As chilling as this sounds, imagine your store raising the price on a gallon of milk just before you arrive after/because your partner’s texted you to pick it up on the way home. Or your rent rising the month after you get that promotion you’ve been working for. The dark forest tactics of the web have been with us for some time—and as Appleton notes, they’re only bound to get worse—but AI is poised to take them off-screen, powered by predatory transparency and corporate surveillance. “You’ve got nothing to hide” is about to become a lot less conditional.
I am aware that many of these reports come from self-interested sources, but I do think that the frequency has ticked up recently. Also, I find accounts like Ed Zitron’s convincing; as he notes, “When a company starts playing weird games with how it reports user activity, something is going very, very wrong.”

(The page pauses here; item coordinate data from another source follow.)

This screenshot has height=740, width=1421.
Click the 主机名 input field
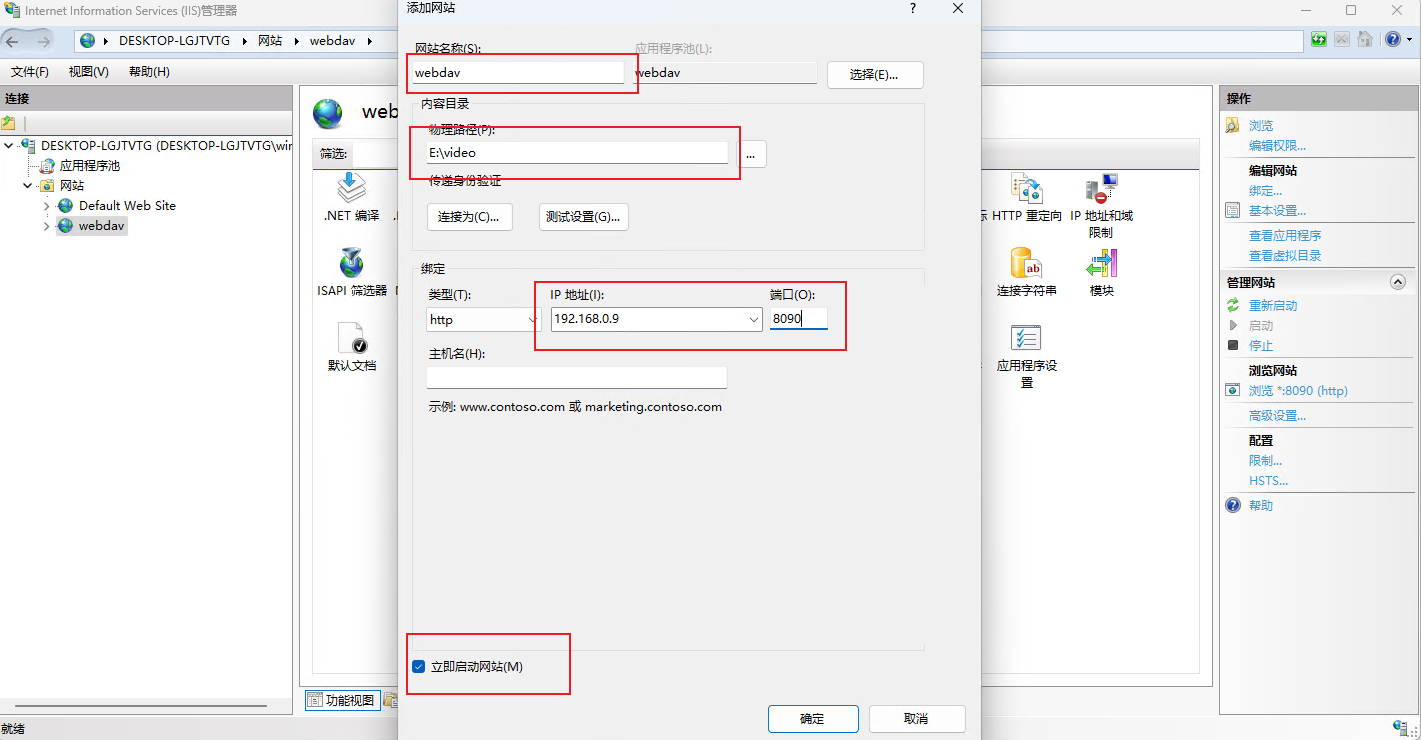(576, 378)
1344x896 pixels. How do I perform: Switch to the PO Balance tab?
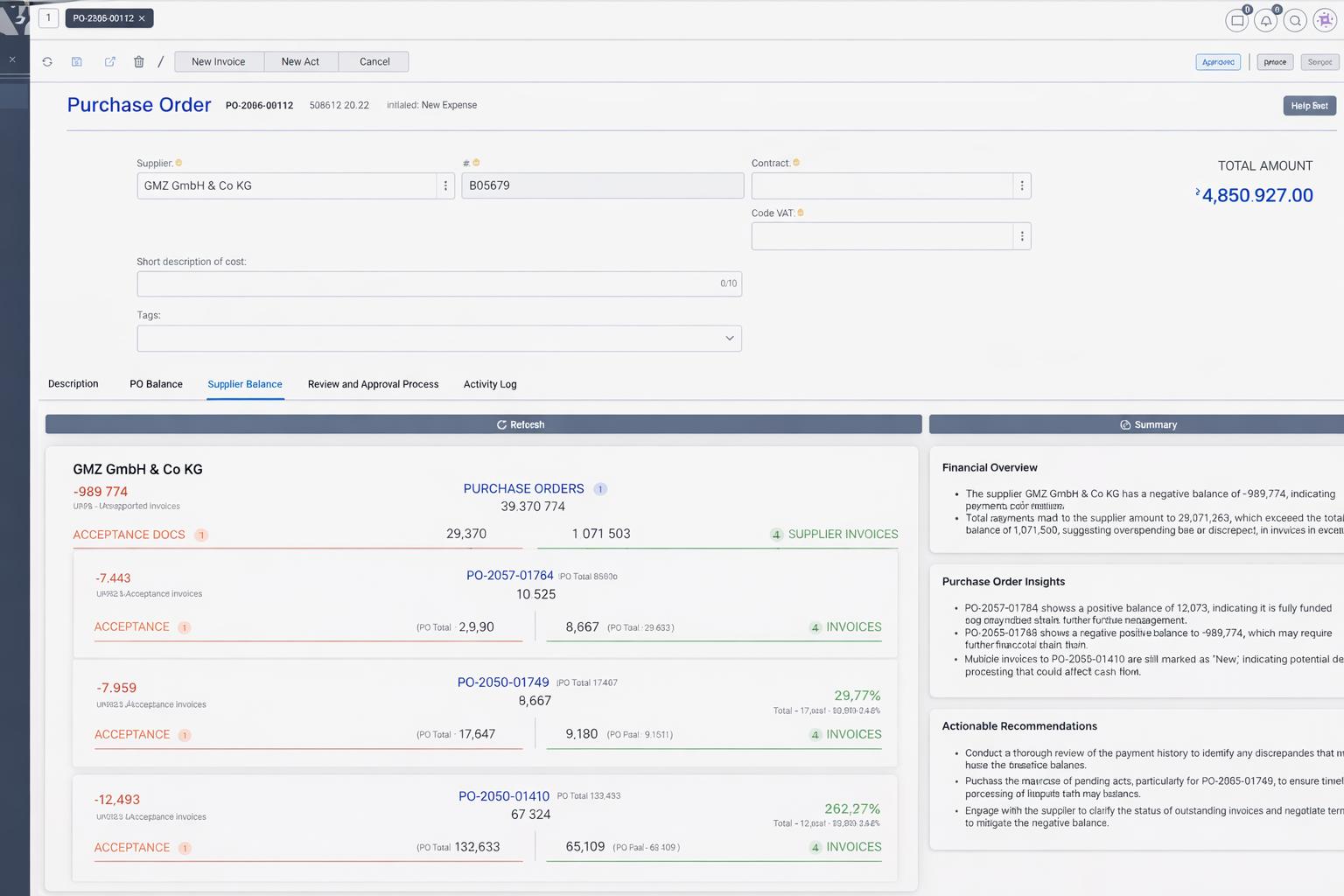click(156, 384)
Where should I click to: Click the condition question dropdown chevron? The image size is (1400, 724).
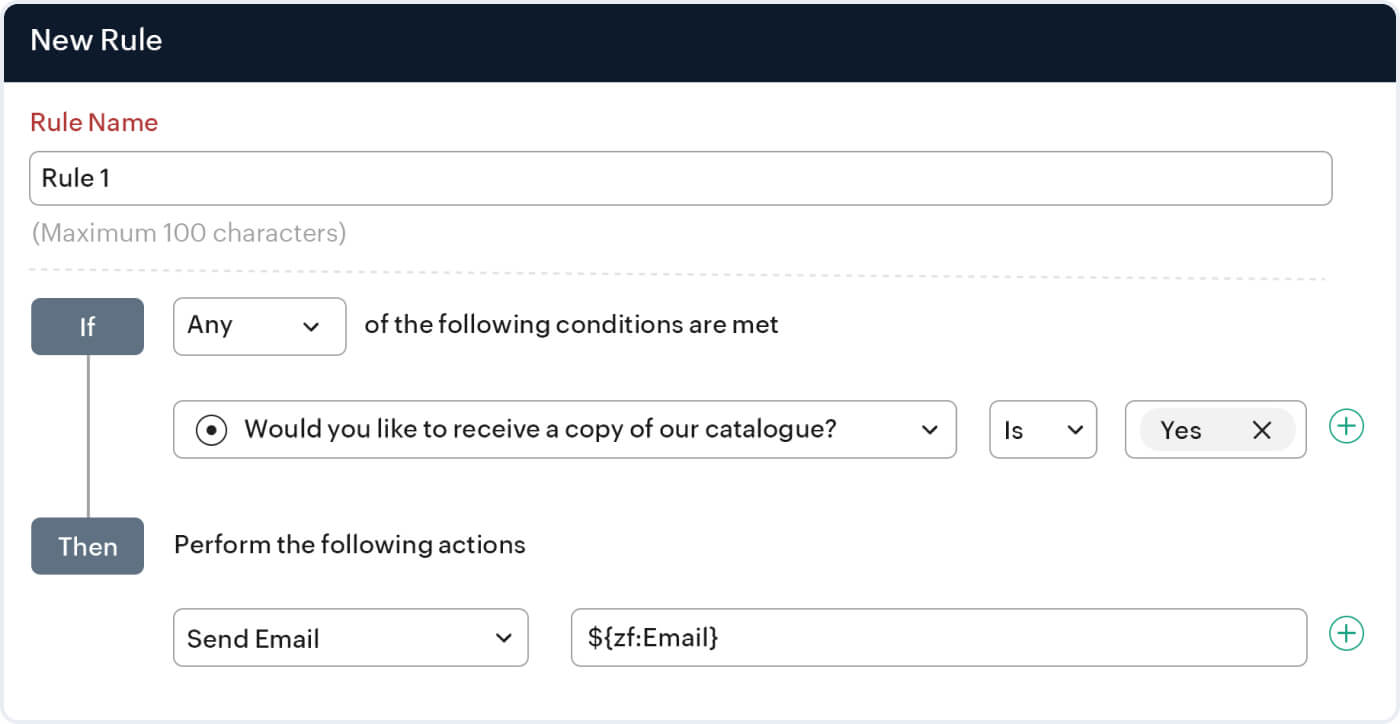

I don’t want to get too nested in my main post, but Strickler’s theory draws on Liu Cixin’s Three Body Problem and its dark forest theory of the universe. According to this theory, we don’t see other civilizations not because they’re not out there, but because the universe is dangerous: “Imagine a dark forest at night. It’s deathly quiet. Nothing moves. Nothing stirs. This could lead one to assume that the forest is devoid of life. But of course, it’s not. The dark forest is full of life. It’s quiet because night is when the predators come out. To survive, the animals stay silent.”
There’s a whole bunch of work that I could go back to about the spatial qualities of online platforms, stretching at least as far back to the 90s or early 00s. I’m thinking, for instance, of David Weinberger’s argument that the web of made up of places without space. Probably my favorite neologism for this was glocal, a portmanteau of global + local.
This phrase has a lot to do with Appleton’s and Strickler’s dark forest ideas, I know, but I’m not content letting the idea rest in the metaphor. I don’t know if this makes sense, but there’s only one place where it has to.
Interestingly enough, he also mentions as additional factors the private sector and then representative institutions that could exert resistant influences. I find this compelling, because I think neoliberal economics have refigured the relations here—it’s no accident that the “private sector” has (in my opinion) sought to weaken both the first and third of these obstacles on its own behalf. But that’d be a big, complicated argument that’s above my pay grade here.